The greatest performance improvement of all is when a system goes from not-working to working.
~ John Ousterhout
Shoggoth is a language designed to provide highly durable, portable processes. Much like Eve, it's intended to be an experiment at enabling classes of programs and making some hard things easier.
Shoggoth runs atop a custom platform named Ichor, which aims to trivialize providing these properties and help the implementer focus by eliminating context.
Ichor
The Ichor virtual machine is a toy. The implementation presented here is merely as an experimental platform providing a "clean slate" target for compilation. Ichor should be somewhat familiar to students of JVM bytecode, Fourth or UXN but has different priorities.
Ichor is perhaps best explained as a reaction to the JVM.
To be clear, the JVM is an incredible success story.
But it has some decisions baked in that can't be walked back, such as the existence of Object.equals()
and the primacy of classes for structuring both data and code.
Ichor exists because it's much easier to define "snapshotting" the state of a flat loop bytecode interpreter with a stack than a recursive interpreter. The objectives of building durable and portable processes/actors in Shoggoth requires the ability to take a snapshot of program state and persist it to a shared store for REMOTE or EVENTUAL resumption. Think call/cc except with suspend or await happening across a network and database and scheduler boundary.
Like the JVM, Ichor is a high-level 'struct' or 'object' oriented VM.
Unlike the JVM which provides generics by using type erasure founded on casts and a shared bottom type (Object
), Ichor has no null
or ⊥ type.
Ichor has only user-defined closed variant types and structs without inheritance or methods.
Unlike the JVM, Ichor names "functions" and "types" including their generic parameters. This allows for pervasive name overloading on both argument and return signature without the need for renaming or munging.
Unlike the JVM, Ichor does not make mutability readily available. There is no concept of a mutable local value, or of a mutable variant or struct. "Place oriented programming" can be achieved only through explicit use of a mutable reference type which cannot be defined by the user. This is a bet that a platform founded on pervasive forwarding of immutability can prove viable. It may not pan out.

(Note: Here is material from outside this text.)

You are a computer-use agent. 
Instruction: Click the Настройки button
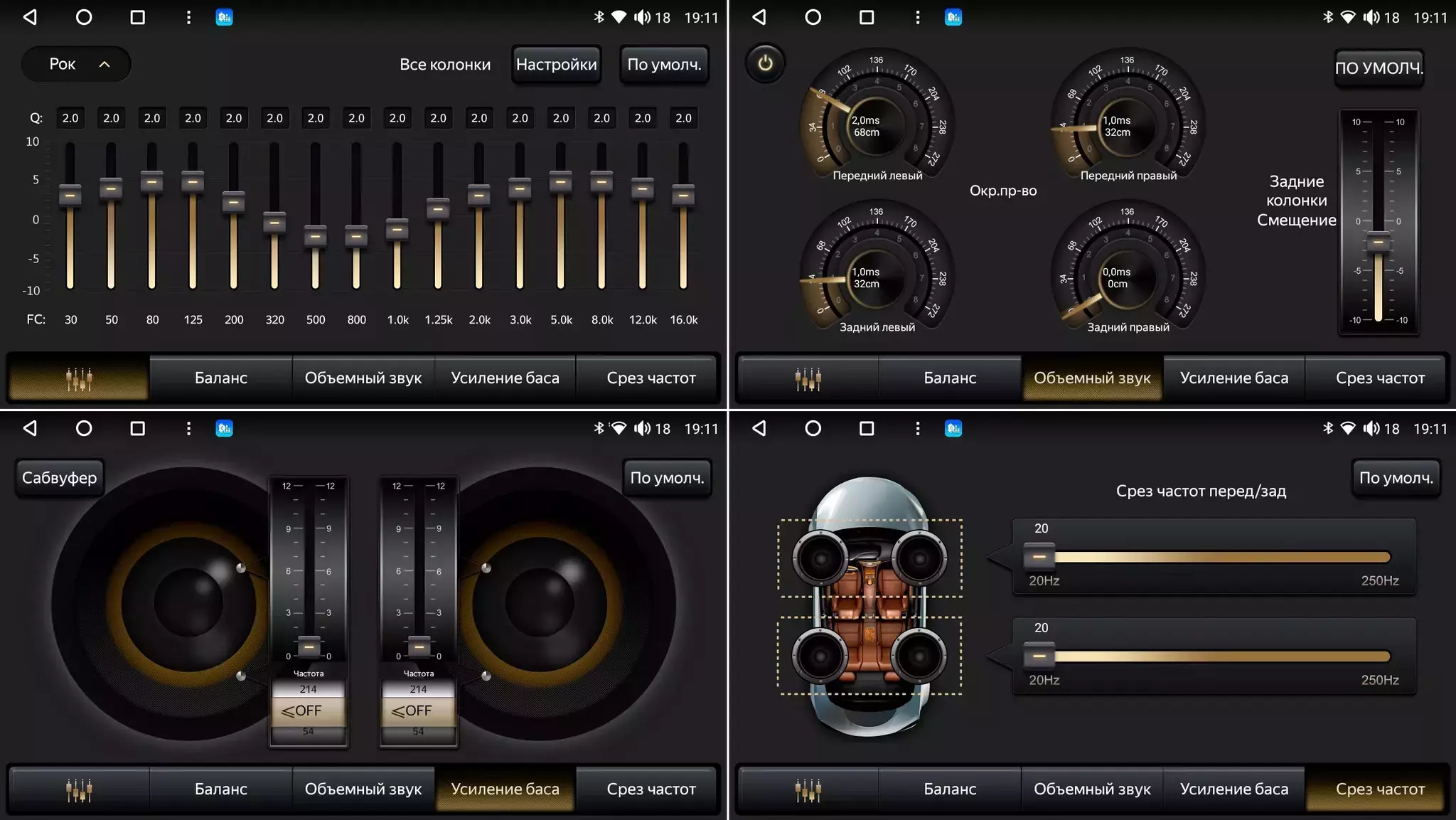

Unlike most VMs, Ichor makes no effort to make user-defined C extensions easy. They're likely to remain difficult-to-impossible as they conflict directly with other design priorities.
Shoggoth
The Shoggoth language is an ML in Lisp's clothing. While notationally a Lisp due entirely to the implementer's preference, Shoggoth has far more in common with an ML or other statically and generically typed language than with a unityped Lisp or interpreted language.
License
While the source for this project happens to be published, no grant of rights or right to usage is made.